> _Written exercise_
Render the stretch from the line containing "Where should I" through the line containing "(x=61, y=11)" as a Markdown table with the columns No. and Text, one numbered row per line, skipping blank lines. Leave the pictures out of the answer.

** Begin Records provided **

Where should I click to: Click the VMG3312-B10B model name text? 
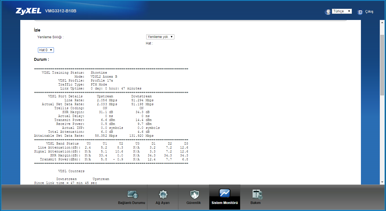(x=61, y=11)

** End Records provided **
** Begin Records provided **

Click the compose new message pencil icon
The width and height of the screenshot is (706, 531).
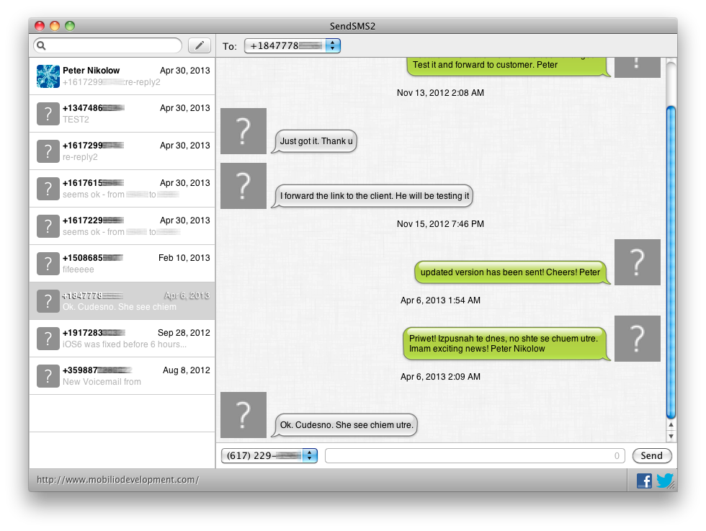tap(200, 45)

** End Records provided **

> _The reply_
| No. | Text |
|---|---|
| 1 | Where should I click to: Click the VMG3312-B10B model name text?  |
| 2 | (x=61, y=11) |